There is something for everyone at the four large bars and hotels of Ratanpur.
The dimly-lit Kathiyavadi, which has a sparse selection of beers, whiskeys and rum, is populated mostly by middle-aged men. The younger crowd can be found either at Signature Hotel – where you have to book a room – or the three-storeyed Kingfisher Palace. Its lawn has about 20 shamianas, each sheltering enough tables to accommodate 10-15 tipplers. Some groups play their own music on portable speakers and pretend the lawn to be a mini dance floor. Not surprisingly, there are often drunken altercations at the hotel's lawn.
Kingfisher Palace (probably no relation to the brand) also has the wider variety of alcohol, with more choices in beers and whiskeys, including some foreign brands. Typically, a bottle of beer costs about Rs 200 there, and hard liquor is priced upwards of Rs 1,000 a bottle, depending on the brand.
Knowing that most patrons intend to drink till they pass out, the bars insist that alcohol be paid for upfront.
Of all the states in India, Gujarat has had Prohibition the longest. The ban was imposed in 1949 under Bombay Prohibition Act, when Gujarat was still a part of the Bombay state, and it has been made more stringent in the years since. Production, sale and consumption of alcohol are prohibited, and only tourists with confirmed ticket bookings can purchase a temporary licence to consume liquor in five-star hotels.
In 2011, Gujarat became the first state to introduce death penalty for production of spurious alcohol that causes death. Though the implementation of Prohibition is inconsistent and there are allegations of police colluding with bootleggers, there are raids every few days, creating an atmosphere of fear.
Besides, buying from a bootlegger means paying a hefty premium and running the risk of getting spurious alcohol. For college students there’s the additional threat of being rusticated if found drunk. Finally, most bootleggers don’t offer cheap beer, which yields low margins, and if they do it’s never cold.

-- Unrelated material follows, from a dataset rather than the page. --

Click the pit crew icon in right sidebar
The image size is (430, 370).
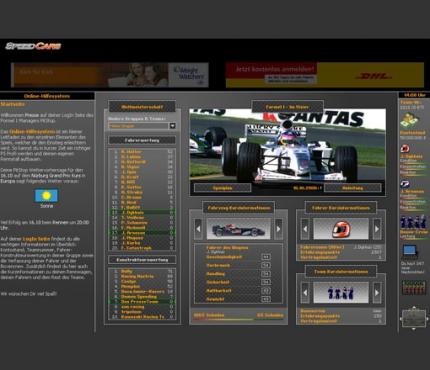click(x=413, y=222)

To get around all these pains, students prefer to travel to Ratanpur.
They hire a car, usually not a registered taxi, for anything between Rs 2,500 and Rs 4,000 and set off for Ratanpur around 9.30 pm. They arrive at the village by midnight, just in time to open some beers for a birthday celebration, and then binge drink through the night. At dawn, the car driver, along with anyone who can still walk, gathers all the passengers in whatever state they are and drives them back.

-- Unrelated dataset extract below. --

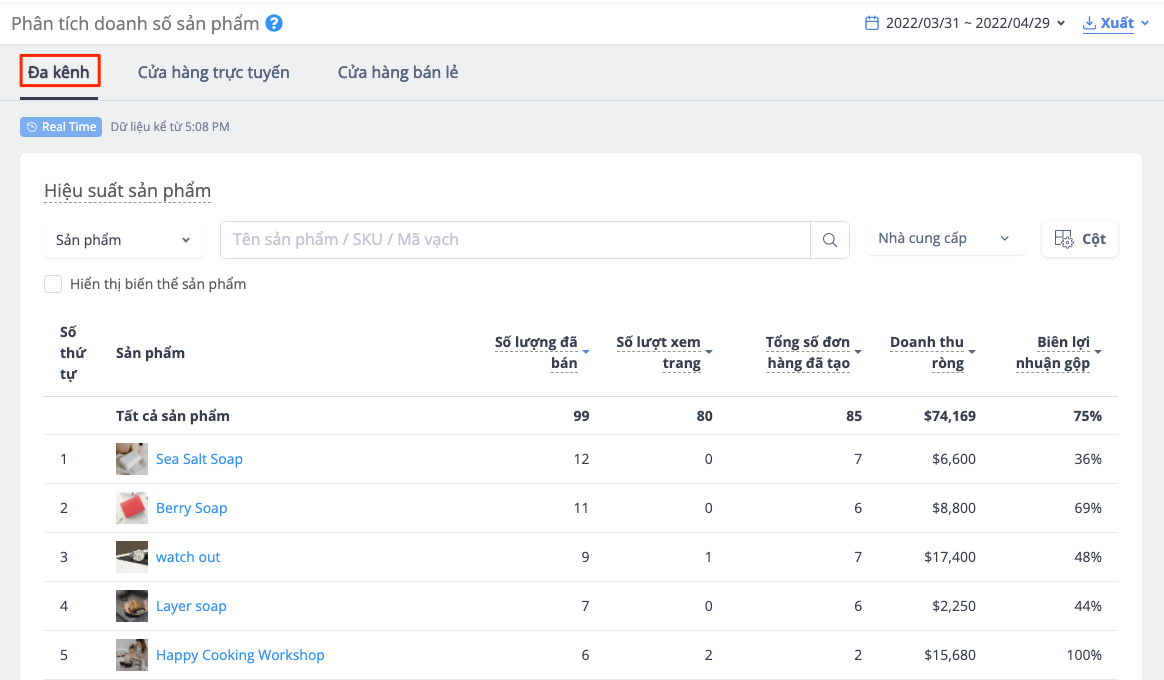Open the Sản phẩm filter dropdown
The image size is (1164, 680).
point(123,239)
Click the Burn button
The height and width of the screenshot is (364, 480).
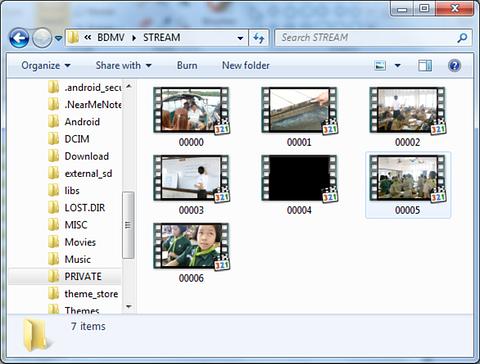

On any Friday or Saturday night, you can see at least 20 cars and jeeps parked in front of each of the Ratanpur bars. More than 90% bear Gujarat licence plates. The hotel owners claim they are full-fledged hotels, with rooms for hire, but admit that most patrons visit them for a night.
Many students consider it safer to binge drink in Ratanpur than take any chances in Gujarat. They go to the village once every month or two when there is a birthday bash or a landing-a-job treat or an end-of-the-exams celebration. They believe that crossing the border means everything is legal, though this is unlikely to be true. With Rajasthan’s excise laws requiring liquor shops to shut by 8 pm, Ratanpur’s establishments are probably no more law-abiding than Gujarat’s bootleggers. Also, a search for liquor licences in Dungapur district on the site of the Rajasthan Excise Department lists only Ratanpur Hotel.
It is probable that Bihar and Kerala, as they impose Prohibition, will find similar towns cropping up across the border in Karnataka and Uttar Pradesh. It is, after all, an economic opportunity few would miss.